[Records of words and element locations]
▬▬▬▬▬▬
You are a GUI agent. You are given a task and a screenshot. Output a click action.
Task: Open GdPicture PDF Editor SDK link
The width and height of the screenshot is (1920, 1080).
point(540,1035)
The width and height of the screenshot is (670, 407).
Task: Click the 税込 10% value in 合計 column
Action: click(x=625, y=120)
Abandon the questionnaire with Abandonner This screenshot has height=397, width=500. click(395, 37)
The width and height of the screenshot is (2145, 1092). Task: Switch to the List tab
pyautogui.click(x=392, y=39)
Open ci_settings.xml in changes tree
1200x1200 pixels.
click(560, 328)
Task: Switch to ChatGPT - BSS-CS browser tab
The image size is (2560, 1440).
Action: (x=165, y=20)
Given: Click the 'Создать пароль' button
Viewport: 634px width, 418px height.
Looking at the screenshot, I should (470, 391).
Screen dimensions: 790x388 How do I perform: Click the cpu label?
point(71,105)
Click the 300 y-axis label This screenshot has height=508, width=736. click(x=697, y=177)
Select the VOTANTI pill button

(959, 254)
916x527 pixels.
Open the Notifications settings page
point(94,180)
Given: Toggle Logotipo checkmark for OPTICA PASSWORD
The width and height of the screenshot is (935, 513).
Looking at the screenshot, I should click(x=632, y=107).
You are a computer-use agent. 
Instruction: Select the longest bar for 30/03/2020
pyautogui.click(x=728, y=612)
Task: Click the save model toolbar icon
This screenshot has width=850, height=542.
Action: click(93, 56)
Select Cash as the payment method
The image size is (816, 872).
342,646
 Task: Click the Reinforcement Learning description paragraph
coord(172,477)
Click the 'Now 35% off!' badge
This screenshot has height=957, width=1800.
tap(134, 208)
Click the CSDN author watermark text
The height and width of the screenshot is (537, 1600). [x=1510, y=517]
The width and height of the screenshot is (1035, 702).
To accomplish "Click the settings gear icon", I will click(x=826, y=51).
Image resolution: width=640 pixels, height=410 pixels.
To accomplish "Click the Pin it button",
▬▬▬▬▬▬
Directions for this task: List every line of the records that contains the word "button", copying each line in full.

Completed task:
Given: Click the 'Создать пароль' button
Select the VOTANTI pill button
To accomplish "Click the Pin it button",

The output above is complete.